### Get full user data frame with registration date added

In [1]:
import pandas as pd
import numpy as np

np.random.seed(42)

users_df = pd.read_json('./user_data/total_user_data.json')

shuffled_registration_dates_list = []

for i in range(0, 13):
    df = pd.read_csv(f'./user_registration_data/user_registrations_data_{i}.csv', index_col=False)
    shuffled_registration_dates_list.extend(df.values.flatten().tolist())

users_df['id'] = users_df.index
users_df['registration_date'] = shuffled_registration_dates_list[:len(users_df)]
users_df = users_df.sort_values(by='registration_date')

### Get likelihood of buying in different situations

In [2]:
# Likelihood of buying - male clients

men_ft_df = pd.read_csv('./likelihood_to_buy/likelihood_men_1.csv') # first time buyers
men_st_df = pd.read_csv('./likelihood_to_buy/likelihood_men_2.csv') # second time buyers
men_td_df = pd.read_csv('./likelihood_to_buy/likelihood_men_3.csv') # third time and beyond buyers

# Likelihood of buying - female clients

women_ft_df = pd.read_csv('./likelihood_to_buy/likelihood_women_1.csv') # first time buyers
women_st_df = pd.read_csv('./likelihood_to_buy/likelihood_women_2.csv') # second time buyers
women_td_df = pd.read_csv('./likelihood_to_buy/likelihood_women_3.csv') # third time and beyond buyers

# Likelihood of buying - unspecified gender clients

unspecified_ft_df = pd.read_csv('./likelihood_to_buy/likelihood_not_1.csv') # first time buyers
unspecified_st_df = pd.read_csv('./likelihood_to_buy/likelihood_not_2.csv') # second time buyers
unspecified_td_df = pd.read_csv('./likelihood_to_buy/likelihood_not_3.csv') # third time and beyond buyers

In [3]:
buyers_df = pd.DataFrame(columns=users_df.columns)
orders_df = pd.DataFrame(columns=['date', 'userId', 'productId'])

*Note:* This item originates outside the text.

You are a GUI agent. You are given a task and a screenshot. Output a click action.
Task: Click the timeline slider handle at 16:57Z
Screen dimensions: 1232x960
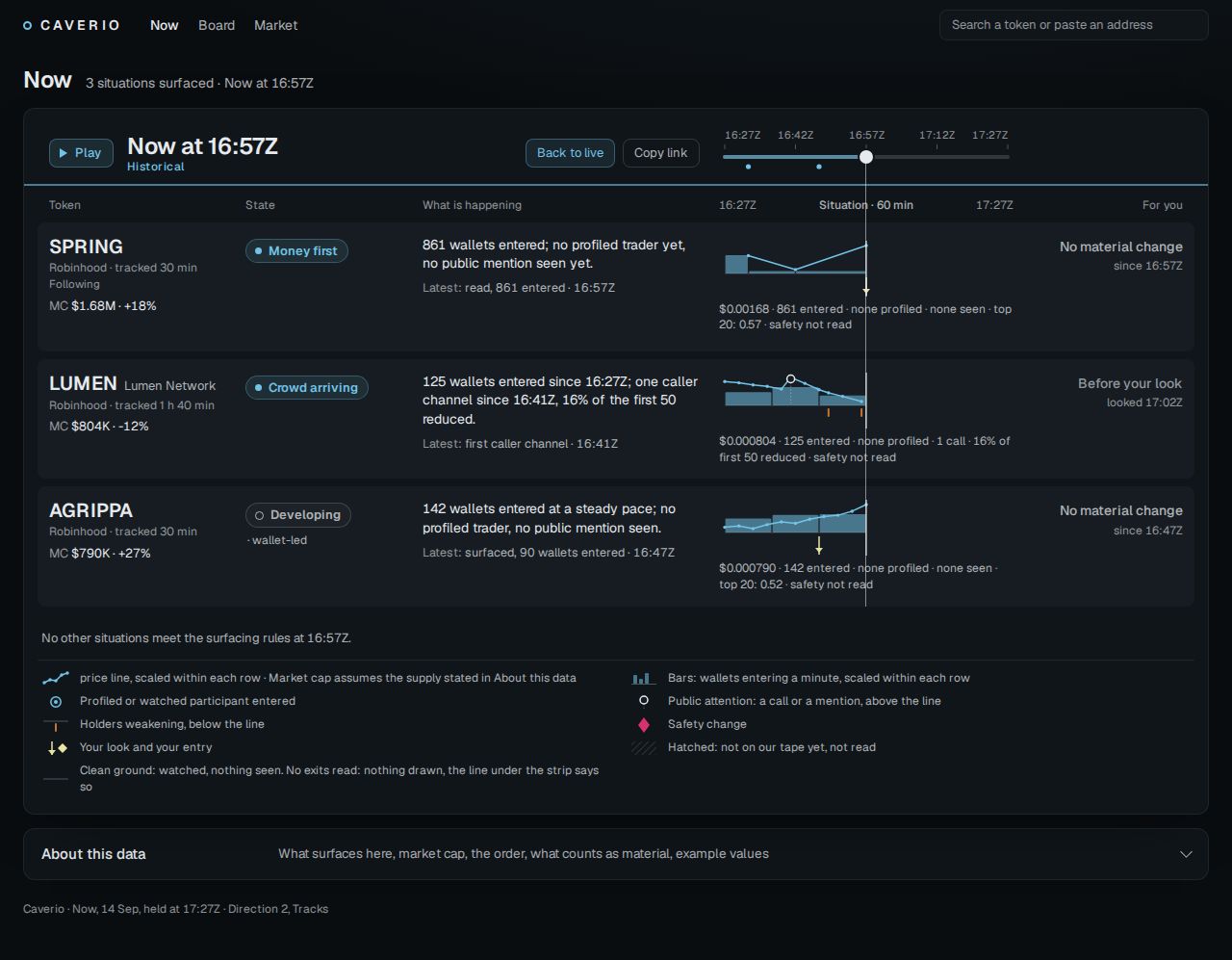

orders_date_df = pd.read_csv('./boxing_gloves_order_data/gloves_order_date_data.csv')

import bisect
import random
from enum import Enum

import warnings
warnings.filterwarnings('ignore')

class BuyerType(Enum):
    FIRST_TIME = "1st_time"
    SECOND_TIME = "2nd_time"
    THIRD_TIME = "3rd_time"

class Gender(Enum):
    MALE = "MALE"
    FEMALE = "FEMALE"
    NOT_SPECIFIED = "NOT_MENTIONED"

def find_users_registered_on_date(date):
    dates = users_df['registration_date'].to_list()
    left = bisect.bisect_left(dates, date)
    right = bisect.bisect_right(dates, date)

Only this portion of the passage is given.